The dollar held on to big gains on Wednesday before minutes of the US Federal Reserve's latest meeting, while European shares followed Asian stocks higher.

Relative calm in the standoff between the United States and North Korea also lifted investors' appetite for riskier assets.

Metals markets were buoyant, with the prices of zinc, used to galvanise steel, hitting its highest in a decade on Chinese infrastructure demand. European shares rose half a per cent in early trade.

Fed policy minutes

The Fed releases the minutes of its July policy meeting at 1800 GMT, after European markets have closed, and will be pored through for clues to how the debate over the policy outlook is developing.

The US central bank had kept interest rates unchanged last month and said it expected to start winding down “relatively soon” its massive holdings of bonds, bought in an effort to boost the economy.

The pan-European STOXX 600 index rose 0.7 per cent, led by basic resources companies and energy companies as metals and oil prices rose. Germany's DAX index rose 0.8 per cent and Britain's blue-chip FTSE 100 gained 0.6 per cent.

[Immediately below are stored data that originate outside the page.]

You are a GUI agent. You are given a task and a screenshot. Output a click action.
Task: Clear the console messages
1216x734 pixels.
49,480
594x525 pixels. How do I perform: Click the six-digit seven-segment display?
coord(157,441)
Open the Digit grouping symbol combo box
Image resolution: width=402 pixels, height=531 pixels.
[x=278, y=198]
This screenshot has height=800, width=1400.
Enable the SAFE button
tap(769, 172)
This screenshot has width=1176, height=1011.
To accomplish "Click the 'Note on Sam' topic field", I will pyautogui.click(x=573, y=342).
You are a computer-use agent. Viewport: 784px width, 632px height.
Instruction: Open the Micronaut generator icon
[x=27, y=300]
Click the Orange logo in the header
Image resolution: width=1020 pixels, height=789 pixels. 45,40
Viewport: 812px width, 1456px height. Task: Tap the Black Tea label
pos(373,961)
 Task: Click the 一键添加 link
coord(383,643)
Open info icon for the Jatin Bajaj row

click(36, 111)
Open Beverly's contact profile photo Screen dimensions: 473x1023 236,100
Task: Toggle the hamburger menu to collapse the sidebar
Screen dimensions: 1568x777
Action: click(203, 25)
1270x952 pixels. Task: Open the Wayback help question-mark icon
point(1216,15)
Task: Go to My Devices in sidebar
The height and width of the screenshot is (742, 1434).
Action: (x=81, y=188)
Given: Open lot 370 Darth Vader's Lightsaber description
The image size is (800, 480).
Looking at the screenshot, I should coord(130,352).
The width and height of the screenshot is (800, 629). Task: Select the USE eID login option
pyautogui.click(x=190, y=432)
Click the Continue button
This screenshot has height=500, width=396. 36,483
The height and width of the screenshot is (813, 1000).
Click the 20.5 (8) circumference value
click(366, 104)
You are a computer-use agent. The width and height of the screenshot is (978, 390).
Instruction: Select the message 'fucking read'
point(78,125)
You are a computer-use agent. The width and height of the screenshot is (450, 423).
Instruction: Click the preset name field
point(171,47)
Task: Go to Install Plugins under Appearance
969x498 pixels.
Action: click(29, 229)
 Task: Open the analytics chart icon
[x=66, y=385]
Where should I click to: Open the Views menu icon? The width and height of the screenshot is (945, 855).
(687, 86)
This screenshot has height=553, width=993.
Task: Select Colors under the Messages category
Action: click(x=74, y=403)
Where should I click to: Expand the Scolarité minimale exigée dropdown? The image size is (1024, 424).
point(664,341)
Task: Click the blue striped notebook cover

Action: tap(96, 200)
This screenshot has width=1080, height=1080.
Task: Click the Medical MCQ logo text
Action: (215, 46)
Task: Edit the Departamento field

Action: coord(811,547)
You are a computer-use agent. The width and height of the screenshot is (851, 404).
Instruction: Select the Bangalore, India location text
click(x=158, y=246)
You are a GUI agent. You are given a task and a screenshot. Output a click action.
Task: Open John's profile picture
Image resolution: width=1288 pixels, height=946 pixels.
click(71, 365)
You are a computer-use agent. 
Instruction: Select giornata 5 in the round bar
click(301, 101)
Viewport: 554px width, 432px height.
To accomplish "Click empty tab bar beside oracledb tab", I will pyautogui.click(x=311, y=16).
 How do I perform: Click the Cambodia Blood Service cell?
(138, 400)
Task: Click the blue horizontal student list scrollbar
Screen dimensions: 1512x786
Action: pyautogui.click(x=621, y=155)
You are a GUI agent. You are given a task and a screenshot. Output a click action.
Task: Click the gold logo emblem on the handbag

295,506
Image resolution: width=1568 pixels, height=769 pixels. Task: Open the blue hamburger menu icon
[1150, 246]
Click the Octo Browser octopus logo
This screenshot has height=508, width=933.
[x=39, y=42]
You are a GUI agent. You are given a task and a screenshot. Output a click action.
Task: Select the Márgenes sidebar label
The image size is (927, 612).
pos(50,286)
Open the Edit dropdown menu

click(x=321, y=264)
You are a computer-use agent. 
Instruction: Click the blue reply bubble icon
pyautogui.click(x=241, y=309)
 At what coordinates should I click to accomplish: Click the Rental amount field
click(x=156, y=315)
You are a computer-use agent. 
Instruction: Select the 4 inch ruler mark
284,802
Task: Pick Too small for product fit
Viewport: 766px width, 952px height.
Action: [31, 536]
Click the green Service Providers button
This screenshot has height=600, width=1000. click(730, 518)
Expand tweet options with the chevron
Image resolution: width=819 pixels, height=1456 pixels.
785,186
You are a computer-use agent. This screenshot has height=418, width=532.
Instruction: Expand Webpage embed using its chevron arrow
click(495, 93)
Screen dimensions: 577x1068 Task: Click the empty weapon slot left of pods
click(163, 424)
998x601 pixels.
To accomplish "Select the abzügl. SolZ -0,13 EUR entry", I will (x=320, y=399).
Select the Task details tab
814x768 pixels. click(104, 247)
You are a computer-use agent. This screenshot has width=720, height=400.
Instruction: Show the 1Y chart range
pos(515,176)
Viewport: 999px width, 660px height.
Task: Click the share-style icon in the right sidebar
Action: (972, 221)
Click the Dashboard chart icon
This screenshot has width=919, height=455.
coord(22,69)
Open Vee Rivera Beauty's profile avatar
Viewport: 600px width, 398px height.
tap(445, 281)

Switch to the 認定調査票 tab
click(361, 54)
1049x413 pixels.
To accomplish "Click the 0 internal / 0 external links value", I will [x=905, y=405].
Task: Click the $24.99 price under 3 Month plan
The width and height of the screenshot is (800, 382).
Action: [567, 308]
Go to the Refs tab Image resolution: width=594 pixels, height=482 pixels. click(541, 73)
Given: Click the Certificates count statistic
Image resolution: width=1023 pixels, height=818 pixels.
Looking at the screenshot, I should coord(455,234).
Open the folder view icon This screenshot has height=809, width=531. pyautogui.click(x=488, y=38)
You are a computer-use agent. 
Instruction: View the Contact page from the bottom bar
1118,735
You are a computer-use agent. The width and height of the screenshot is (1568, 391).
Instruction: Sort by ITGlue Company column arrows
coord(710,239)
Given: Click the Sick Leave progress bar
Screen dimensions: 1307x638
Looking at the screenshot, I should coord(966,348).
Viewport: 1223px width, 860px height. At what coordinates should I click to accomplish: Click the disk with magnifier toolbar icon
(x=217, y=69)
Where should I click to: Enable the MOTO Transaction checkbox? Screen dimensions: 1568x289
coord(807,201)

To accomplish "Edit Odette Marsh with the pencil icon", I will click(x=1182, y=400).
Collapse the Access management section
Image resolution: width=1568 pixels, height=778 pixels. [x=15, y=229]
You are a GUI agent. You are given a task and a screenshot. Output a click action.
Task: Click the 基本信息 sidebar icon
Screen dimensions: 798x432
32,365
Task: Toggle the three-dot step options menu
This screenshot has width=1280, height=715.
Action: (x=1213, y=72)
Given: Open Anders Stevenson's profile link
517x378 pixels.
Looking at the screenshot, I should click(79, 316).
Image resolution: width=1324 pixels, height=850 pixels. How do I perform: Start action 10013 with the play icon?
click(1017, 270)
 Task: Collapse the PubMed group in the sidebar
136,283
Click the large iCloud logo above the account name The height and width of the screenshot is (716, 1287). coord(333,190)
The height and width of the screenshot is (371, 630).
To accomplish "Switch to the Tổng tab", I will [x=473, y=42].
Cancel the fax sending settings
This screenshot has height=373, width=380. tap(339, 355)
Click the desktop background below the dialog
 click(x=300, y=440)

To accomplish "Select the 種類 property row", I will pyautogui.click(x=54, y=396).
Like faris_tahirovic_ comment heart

MSCI's broadest index of Asia-Pacific shares outside Japan gained 0.3 per cent. South Korea's KOSPI index, reopening after a holiday on Tuesday, ended the day 0.6 per cent higher.

North Korea respite

North Korean leader Kim Jong Un has delayed a decision on firing missiles towards the US Pacific territory of Guam while he waits to see what the United States does, the North's state media reported on Tuesday. The United States said any dialogue was up to Kim.

NAFTA trade pact

Japan's Nikkei lost 0.1 per cent, with some investors unnerved by the possible impact on Japanese carmakers of talks beginning on Wednesday between the United States, Canada and Mexico intended to modernise the North American Free Trade Agreement.

Data on Tuesday, showing US retail sales recording their biggest increase in seven months, slightly boosted market expectations the Fed will raise rates for a third time this year, and lifted US government bond yields and the dollar.

The US currency was barely changed on Wednesday against a basket of major peers but held close to three-week highs hit on Tuesday.

“The North Korea missile fears seems to be abating for now and if the recent bunch of strong US data translates into higher inflation, then markets will start pricing more interest rate increases from the Fed in the coming months,” said Ulrich Leuchtmann, an FX strategist at Commerzbank in Frankfurt.

ECB policy meeting

The euro traded flat at $1.1733. It fell earlier to as low as $1.1690 after a Reuters report, citing two sources familiar with the situation, that European Central Bank chief Mario Draghi would not deliver a new policy message at next week's gathering of central bankers in Jackson Hole, Wyoming.

Many in markets have been expecting Draghi to start charting a course out of the ECB's stimulus programme.

The yen, which rose as tension over the Korean peninsula intensified last week, fell 0.2 per cent to 110.91 per dollar. Sterling traded 0.2 per cent stronger at $1.2891, rising almost half a cent after data showed UK wages rising faster than expected in the three months to June.

Ten year US Treasury yields were 1.4 basis point higher at 2.28 per cent, having touched a one-week high of 2.28 per cent on Tuesday. German equivalents rose 2.2 bps to 0.45 per cent.

Zinc, oil

Zinc rose almost 2 per cent to as high as $3,018 a tonne, its highest since late 2007. Copper rose 1 per cent to $6,444 a tonne.

“There (was) a fair level of scepticism at the start of the year when China's infrastructure projects were announced but we're seeing much better-than-expected growth in fixed asset investment,” said analyst Daniel Hynes of ANZ in Sydney.

“That resetting of expectations is resulting in that much more positivity to the sector.”

Gold fell with the dollar relatively strong before the Fed minutes. It last stood at $1,270 an ounce, down 0.1 per cent. Brent crude oil rose 45 cents to $51.26 a barrel on a reduction in US stockpiles.